Ah! si la muerte de Antonio Maceo y el sacrificio voluntario y grandioso de ese mancebo de veinte años no encienden por completo la cólera de los cubanos que aún permanecen indiferentes al duelo de la patria, habría que convenir entonces en que este pueblo es indigno de haber tenido tan gloriosos hijos. Hubo un guerrero en la antigüedad que ordenó, a la hora de su muerte, ser enterrado con sus armas, con sus arreos de combate, con todos los trofeos de su gloria, y Panchito se me parece a ese guerrero; pues, al quitarse la vida, se llevó a la tumba, si es que la tiene, sus sueños de adolescente, sus amores de niño, sus anhelos de gloria, su juventud, sus esperanzas, las armas y los arreos, en fin, con que empezaba a combatir en las arduas batallas de la vida.

La madre de Pancho ¡Ah! perdone, General, que le hable de esa infeliz mujer, de esa madre que a estas horas debe, loca, desesperada, llena de frío y de terror, estar buscando refugio en el cariño de los demás hijos, apiñados a su alrededor y consternados también por la abrumadora noticia...

Oh, General, le compadezco a Ud., le compadezco con todas las potencias de mi alma.

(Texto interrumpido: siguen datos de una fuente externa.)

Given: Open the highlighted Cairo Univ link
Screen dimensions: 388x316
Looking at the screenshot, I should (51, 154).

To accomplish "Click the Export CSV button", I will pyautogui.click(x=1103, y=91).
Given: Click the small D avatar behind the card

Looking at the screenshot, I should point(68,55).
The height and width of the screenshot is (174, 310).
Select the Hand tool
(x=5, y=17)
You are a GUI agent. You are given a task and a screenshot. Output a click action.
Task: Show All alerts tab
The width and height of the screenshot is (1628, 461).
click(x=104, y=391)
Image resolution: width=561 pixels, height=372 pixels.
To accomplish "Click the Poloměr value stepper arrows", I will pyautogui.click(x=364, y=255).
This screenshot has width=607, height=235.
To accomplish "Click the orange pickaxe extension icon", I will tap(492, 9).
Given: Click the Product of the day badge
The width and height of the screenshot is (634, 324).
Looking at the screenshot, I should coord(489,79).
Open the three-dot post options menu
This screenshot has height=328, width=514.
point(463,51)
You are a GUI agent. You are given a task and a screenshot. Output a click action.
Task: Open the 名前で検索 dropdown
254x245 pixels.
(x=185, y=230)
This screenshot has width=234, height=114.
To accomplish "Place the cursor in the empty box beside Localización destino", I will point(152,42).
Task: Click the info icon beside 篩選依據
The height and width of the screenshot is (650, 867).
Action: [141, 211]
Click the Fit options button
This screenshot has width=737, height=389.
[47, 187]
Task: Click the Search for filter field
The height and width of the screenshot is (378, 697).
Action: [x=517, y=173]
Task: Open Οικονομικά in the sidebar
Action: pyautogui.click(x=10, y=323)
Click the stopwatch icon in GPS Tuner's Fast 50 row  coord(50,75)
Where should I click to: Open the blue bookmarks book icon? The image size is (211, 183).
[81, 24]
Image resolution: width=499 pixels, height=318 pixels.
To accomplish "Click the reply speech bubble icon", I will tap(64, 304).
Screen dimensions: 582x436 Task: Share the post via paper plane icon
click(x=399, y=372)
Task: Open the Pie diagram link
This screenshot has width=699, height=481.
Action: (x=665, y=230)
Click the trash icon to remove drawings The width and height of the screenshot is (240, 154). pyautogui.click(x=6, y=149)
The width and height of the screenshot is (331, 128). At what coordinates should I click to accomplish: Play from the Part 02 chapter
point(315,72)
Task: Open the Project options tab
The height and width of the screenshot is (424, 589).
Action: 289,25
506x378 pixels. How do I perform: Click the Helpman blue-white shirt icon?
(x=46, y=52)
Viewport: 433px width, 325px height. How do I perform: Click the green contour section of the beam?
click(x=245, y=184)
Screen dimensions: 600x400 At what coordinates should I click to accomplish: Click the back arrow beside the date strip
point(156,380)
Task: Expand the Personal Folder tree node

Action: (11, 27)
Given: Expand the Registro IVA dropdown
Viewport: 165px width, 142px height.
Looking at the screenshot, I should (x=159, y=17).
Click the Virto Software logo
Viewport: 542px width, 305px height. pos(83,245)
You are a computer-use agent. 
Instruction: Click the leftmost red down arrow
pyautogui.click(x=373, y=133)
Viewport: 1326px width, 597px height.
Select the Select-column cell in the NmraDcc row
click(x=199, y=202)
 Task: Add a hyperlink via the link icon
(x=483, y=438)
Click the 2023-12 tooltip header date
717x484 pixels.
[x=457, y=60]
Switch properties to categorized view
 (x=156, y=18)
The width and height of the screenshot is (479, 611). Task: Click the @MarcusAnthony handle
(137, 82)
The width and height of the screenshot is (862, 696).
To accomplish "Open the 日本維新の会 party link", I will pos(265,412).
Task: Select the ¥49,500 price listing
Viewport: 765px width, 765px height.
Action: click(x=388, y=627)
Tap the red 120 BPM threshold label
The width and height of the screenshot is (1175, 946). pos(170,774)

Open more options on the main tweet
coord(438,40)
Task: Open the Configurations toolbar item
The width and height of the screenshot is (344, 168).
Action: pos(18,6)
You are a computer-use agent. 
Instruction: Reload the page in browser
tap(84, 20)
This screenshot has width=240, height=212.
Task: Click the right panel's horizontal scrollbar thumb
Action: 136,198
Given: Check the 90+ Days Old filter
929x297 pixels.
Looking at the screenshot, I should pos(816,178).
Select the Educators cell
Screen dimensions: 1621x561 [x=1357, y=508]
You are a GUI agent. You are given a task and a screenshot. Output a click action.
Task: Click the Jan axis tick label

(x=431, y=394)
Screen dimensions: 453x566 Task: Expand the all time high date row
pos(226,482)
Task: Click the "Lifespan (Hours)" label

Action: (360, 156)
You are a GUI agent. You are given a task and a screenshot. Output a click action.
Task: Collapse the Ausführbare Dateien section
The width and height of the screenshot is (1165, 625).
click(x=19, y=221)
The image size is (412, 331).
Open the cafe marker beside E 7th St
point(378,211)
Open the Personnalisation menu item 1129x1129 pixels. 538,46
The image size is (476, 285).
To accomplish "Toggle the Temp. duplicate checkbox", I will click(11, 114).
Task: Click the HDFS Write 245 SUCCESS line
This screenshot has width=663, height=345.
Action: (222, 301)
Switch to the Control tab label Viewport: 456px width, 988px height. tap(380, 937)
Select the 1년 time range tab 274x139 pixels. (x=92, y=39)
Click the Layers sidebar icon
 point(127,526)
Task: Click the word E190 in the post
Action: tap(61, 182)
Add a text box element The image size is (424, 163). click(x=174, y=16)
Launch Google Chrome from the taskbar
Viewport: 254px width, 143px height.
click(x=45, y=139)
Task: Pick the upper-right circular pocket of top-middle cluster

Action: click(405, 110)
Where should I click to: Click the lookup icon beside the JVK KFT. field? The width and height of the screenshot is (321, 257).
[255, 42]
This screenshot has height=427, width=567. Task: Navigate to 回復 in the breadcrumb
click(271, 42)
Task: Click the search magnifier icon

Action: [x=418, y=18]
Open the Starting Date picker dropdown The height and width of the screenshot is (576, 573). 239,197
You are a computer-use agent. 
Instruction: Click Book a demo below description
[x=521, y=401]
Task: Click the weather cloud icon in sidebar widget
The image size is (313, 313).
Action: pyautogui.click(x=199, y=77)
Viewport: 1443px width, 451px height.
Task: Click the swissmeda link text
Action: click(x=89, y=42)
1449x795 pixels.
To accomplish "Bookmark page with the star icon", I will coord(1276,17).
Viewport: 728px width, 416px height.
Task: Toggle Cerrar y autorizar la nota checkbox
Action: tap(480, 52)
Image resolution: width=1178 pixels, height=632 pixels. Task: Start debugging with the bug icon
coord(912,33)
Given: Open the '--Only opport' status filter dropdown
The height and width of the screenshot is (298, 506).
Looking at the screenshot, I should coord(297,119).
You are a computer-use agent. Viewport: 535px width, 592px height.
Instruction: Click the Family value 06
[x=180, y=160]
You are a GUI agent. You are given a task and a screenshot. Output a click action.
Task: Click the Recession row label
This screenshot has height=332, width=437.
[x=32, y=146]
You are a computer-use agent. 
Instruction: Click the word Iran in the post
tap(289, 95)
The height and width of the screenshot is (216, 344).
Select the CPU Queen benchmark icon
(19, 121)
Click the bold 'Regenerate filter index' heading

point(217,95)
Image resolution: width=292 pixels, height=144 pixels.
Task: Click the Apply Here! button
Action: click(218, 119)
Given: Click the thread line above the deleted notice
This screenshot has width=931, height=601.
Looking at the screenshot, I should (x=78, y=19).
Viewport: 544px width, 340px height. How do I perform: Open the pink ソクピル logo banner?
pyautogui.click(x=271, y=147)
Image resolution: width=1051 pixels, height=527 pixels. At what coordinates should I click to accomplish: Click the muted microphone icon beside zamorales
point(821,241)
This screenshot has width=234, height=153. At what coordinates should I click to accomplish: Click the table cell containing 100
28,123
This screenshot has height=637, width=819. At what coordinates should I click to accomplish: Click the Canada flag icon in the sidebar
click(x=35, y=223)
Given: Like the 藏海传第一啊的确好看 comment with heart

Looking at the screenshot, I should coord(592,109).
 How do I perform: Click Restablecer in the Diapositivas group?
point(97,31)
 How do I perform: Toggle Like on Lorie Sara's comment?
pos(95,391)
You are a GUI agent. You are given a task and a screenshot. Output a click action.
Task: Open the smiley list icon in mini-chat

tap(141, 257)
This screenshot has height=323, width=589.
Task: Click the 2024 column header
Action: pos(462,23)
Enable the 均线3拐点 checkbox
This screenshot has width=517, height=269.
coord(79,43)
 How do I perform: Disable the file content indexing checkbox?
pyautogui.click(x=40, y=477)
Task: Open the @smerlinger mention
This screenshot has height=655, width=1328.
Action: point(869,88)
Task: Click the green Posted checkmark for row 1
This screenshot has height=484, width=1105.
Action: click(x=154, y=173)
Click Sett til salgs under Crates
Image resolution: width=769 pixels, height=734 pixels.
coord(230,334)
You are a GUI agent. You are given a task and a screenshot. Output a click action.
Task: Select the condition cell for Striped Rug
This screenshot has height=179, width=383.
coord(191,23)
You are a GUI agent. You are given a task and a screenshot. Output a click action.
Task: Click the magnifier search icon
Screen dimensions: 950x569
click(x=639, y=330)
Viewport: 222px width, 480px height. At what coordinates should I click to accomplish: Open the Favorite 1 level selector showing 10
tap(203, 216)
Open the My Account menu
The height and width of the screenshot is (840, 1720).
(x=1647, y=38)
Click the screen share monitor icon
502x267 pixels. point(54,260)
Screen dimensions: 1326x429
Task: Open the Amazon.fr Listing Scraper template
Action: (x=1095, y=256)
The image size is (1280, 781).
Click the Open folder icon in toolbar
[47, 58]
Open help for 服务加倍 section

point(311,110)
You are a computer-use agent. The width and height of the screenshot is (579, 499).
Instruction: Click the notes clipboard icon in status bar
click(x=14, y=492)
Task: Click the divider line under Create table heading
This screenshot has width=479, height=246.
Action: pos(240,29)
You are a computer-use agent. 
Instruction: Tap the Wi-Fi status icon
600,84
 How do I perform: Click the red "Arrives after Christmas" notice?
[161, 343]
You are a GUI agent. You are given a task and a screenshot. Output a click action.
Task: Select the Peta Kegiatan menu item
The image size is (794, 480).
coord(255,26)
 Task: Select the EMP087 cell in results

Yo no lloro al joven caído, ni he de llorarle a Ud., pero lágrimas he vertido ya y seguiré vertiéndolas, porque soy hijo también y me imagino la angustia indefinible de aquella desdichada madre, la madre de Pancho, a estas horas herida por la eléctrica combustión del rayo.

Perdone a su amigo y crea que de buen grado compartiría la mitad de sus penas.
     
         Su ayudante.
                       
                   F. Gonzalo Marín.”

Desconsolado,el General tampoco tuvo valor para enfrentar la presencia del joven ayudante boricua que tanto le recordara a Martí y a Panchito. En medio de tan terrible y tensa situación, sacó fuerzas para responder, por escrito, la sublimecarta que acababa de recibir.

“Mi querido Marín:

La carta de usted ha penetrado hasta mi alma, y es porque el sentimiento que la inspiró nace del corazón de usted, puro y leal. Ha comprendido usted bien la intensidad de mi dolor, y eso me consuela, porque llora y siente conmigo. Si, Marín, como hubiera usted amado a Pancho, después de haberlo conocido en esta vida de combates bruscos y rudos, de todos linajes! ¡Y que orgulloso y complacido me hubiera yo sentido, viendo tanto de amoroso y dulce a mi alrededor! Nuestro Cuartel General de seguro con la presencia de Panchito entre nosotros, hubiera perdido el carácter de tal, para convertirse en el de un respetable anciano rodeado de muchos hijos, cuya voz de mando solamente se hubiera oído en el campo de batalla. Pero todos esos sueños se han desvanecido, y solamente, al bajar mi hijo a la tumba, ha quedado un profundo dolor en mi alma.

             Su affmo. General

                               Gómez.”

Marín, el poeta mártir, moriría poco después gravemente enfermo en la manigua cubana. Fue de los propulsores de la idea de que la bandera de Puerto Rico fuese similar a la cubana con los colores invertidos. Su hermano Wenceslao había caído en combate a las órdenes de José Maceo a inicios de la contienda. Los jóvenes boricuas peleaban por Cuba pensando en Puerto Rico.

El general Antonio Maceo había prometido no entregar la espada mientras Puerto Rico no fuera Libre. De hecho, fiel a su ideal antillano y americanista, al pasar a La Habana poco antes de su caída en combate, dejaba como su sustituto al frente del Sexto Cuerpo del Ejército Libertador en la provincia de Pinar del Río, al mayor general puertorriqueño Juan Rius Rivera.

Son episodios de la épica gloriosa cubana, que nos ensanchan el alma y bien vale la pena rememorar un 7 de diciembre, fecha en que los cubanos recordamos con profunda admiración, respeto y compromiso de gratitud y lealtad, a los caídos en misiones internacionalistas, en especial, en este 30 aniversario de la Operación Tributo.